In this stanza, it is clear that the speaker is talking about the war. The "dark pits of war" are tunnels that were dug
under no-man's-land to the enemy trenches where explosives could be detonated to kill the enemy. The miners that
dug these holes were often killed in the tunnels beneath no-man's-land. Incidentally, no-man's-land is the area
between two opposing forces that belongs to no one, but is littered with the dead bodies of soldiers from both sides.
This place is where Death, which is also personified, believes peace lies. Death inevitably ends the war and thus the
pain and suffering that soldiers experienced during combat. WWI was a particularly brutal war; soldiers were not fully
prepared for what they had to face, in fact even seasoned military didn't know exactly what to expect.
People will live long lives in comfort due to the soldiers and the miner's sacrifices. Amber is a yellowish or brownish
fossil resin used especially for ornamental objects, and it is the color of resin. Ember is a glowing or smoldering
fragment from a fire. Life ember's can be interpreted as one's soul; these miner's and soldier's gave up their lives and
souls for the good of society. Their deaths changed helped to create a safer and better future.
In this last stanza, the coal and the speaker become one. Their stories are similar even though one of them is human
and the other is a mineral. The world will continue on for centuries because of the sacrifices that were made by the
soldier and the miners. The coals warmth will lull-soothe or calm-the survivors to sleep. The songs that are crooned
could be lullabies. The clich "out of sight out of mind" is the message of the last two lines; most people don't dwell on
the negative aspects of life, such as war and death. A lot of soldiers find it hard to come home from war, because they
have to reemerge themselves into a society that is not consumed with killing the enemy; they have a hard time
relating to others who haven't been through the atrocities that they have.
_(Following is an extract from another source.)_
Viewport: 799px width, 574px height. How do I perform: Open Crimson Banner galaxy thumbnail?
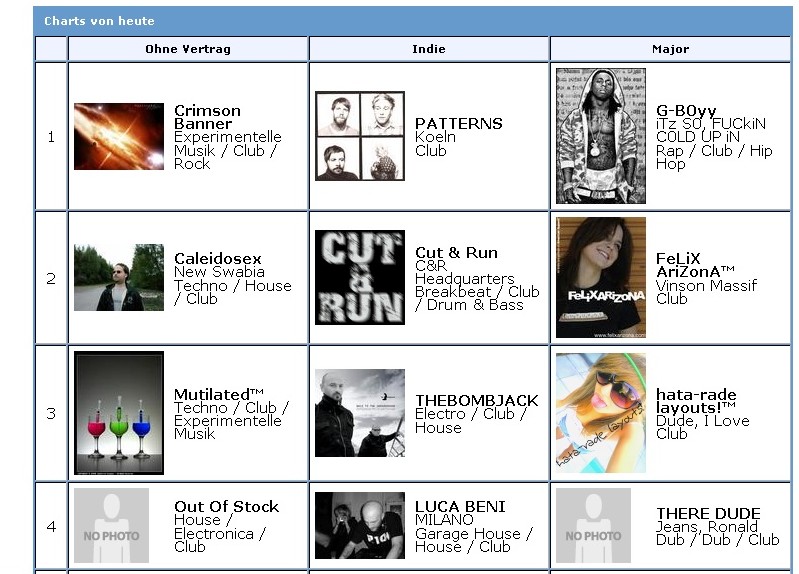(118, 137)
The Minnie Pit can be viewed as a mouth of hell. Men and boys died in there because man needed fuel and poor men
needed jobs. The miners working in the Pit were buried alive when the Pit collapsed creating a mass grave. The pain
and fear that they must have felt is unimaginable. War can also be seen as hell; societal conventions don't exist in noman's-land. You do what you have to do survive without knowing if you will even make through the day. Death is a
nightmare that never ends; once you experience death it is with you forever.